= Book of Articles =

The Book of Articles is a list of allegations against Mary, Queen of Scots and James Hepburn, 4th Earl of Bothwell. The document was produced for the Westminster Conference in December 1568. The manuscript, held by the British Library, was written by Alexander Hay of Easter Kennett, and is sometimes known as Hay's Articles. The material resembles George Buchanan's published Detection and his Indictment of Mary. The text was published by John Hosack in 1869.

A comparable document, held by Cambridge University Library, is known as Buchanan's "Indictment". The material may have been first composed in Latin and sent by Regent Moray to William Cecil, 1st Baron Burghley. The historian John Guy calls this body of evidence against Mary "Buchanan's dossier".

==Allegations==
The Book of Articles has five sections. The first section describes the deterioration of Mary's relationship with Henry Stuart, Lord Darnley to "extreme disdain" after three months of marriage. Mary had a stamp or "printing iron" made for Danley's signature which was used without his involvement.
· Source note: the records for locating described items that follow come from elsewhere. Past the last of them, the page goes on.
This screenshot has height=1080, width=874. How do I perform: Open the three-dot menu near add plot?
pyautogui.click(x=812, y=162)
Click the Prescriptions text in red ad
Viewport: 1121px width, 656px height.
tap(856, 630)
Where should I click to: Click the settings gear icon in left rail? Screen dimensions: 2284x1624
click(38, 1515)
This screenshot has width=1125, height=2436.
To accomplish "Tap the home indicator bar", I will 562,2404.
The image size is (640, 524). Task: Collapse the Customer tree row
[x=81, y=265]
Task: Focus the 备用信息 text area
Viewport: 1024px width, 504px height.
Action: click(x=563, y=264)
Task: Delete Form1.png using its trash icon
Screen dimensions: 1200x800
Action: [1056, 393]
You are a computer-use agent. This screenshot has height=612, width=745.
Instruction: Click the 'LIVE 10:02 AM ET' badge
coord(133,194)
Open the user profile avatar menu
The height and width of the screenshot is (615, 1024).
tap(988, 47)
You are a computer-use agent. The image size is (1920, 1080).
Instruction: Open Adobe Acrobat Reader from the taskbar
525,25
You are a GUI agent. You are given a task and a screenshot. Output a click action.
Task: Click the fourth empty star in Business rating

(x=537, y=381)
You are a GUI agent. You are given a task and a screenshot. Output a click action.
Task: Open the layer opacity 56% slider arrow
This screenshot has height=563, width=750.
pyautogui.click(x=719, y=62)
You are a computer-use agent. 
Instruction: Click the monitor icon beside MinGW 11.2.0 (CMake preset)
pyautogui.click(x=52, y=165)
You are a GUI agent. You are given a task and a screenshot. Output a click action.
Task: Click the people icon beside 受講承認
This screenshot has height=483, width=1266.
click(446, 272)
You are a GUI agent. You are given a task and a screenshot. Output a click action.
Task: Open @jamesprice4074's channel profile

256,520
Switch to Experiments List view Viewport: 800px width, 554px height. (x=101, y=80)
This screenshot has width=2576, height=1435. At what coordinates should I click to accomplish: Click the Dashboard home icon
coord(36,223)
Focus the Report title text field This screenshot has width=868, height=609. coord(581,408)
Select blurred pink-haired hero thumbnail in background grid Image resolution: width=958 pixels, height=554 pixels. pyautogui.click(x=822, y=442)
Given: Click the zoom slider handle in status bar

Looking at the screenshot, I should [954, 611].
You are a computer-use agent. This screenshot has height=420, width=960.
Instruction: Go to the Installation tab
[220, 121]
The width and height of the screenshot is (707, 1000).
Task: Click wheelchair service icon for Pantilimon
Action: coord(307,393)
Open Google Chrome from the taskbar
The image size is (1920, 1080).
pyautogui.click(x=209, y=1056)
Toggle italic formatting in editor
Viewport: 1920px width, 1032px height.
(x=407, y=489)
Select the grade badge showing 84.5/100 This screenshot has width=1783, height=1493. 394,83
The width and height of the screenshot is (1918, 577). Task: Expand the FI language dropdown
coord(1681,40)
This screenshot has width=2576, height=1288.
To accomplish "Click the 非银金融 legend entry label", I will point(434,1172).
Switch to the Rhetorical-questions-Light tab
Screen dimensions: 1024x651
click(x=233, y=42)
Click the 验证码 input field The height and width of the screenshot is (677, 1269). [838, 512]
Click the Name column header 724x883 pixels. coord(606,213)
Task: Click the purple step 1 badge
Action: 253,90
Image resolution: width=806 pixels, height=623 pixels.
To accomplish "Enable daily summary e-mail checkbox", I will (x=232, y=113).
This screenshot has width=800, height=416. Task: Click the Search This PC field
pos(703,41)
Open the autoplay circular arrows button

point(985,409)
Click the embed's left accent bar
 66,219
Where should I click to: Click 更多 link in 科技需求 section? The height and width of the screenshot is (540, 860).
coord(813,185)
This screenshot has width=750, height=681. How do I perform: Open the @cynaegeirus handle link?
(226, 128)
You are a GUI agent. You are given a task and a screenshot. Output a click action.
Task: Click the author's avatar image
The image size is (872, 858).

After the birth of James VI and I, Mary travelled to Alloa Tower without Darnley. In October 1566, Mary was ill at Jedburgh, and the Book of Articles claims that she made Agnes Keith, Countess of Moray pretend to be unwell so that Darnley would not come to the lodging.

The second section outlines Mary's "inordinate affection" for Bothwell. She gave him lands, and then spent time with him in 1566 when she stayed in Exchequer House in Edinburgh's Cowgate and at John Balfour's house in the Canongate. Lady Rires brought Bothwell to her. Mary and Margaret Carwood helped Lady Rires scale a wall. Mary rode see Bothwell at Hermitage Castle when he was ill. For the baptism of James VI, she started to build a passage between her lodgings at Stirling Castle and Bothwell's.

The third section alleges a conspiracy for the "horrible murder" of Lord Darnley. Mary was said to have first considered a divorce. Darnley's illness while travelling to Glasgow is said to be the result of poisoning. When Darnley came to the lodging at the Kirk o' Field in Edinburgh, she dined with Bothwell at Balfour's house. Her servant French Paris alias Nicolas Hubert brought gunpowder to Darnley's lodging.

The fourth section describes the aftermath of the explosion that killed Darnley. Bothwell brought the news to the queen. An enquiry questioned Thomas Nelson, one of Darnley's servants. There were celebrations for the wedding of Margaret Carwood instead of mourning. Darnley was buried without ceremony. Mary played golf and pall-mall at Seton Palace with Bothwell. She married Bothwell on 15 May 1567 at Holyrood Palace. The French ambassador Philibert du Croc refused to attend the banquet.

The fifth section discusses the actions taken against Bothwell and Mary. They came to Dunbar Castle on 11 June, the battle of Carberry Hill was fought on 15 June. The recovery of the casket letters from Bothwell's servant George Dalgleish was said to have led to Mary's abdication.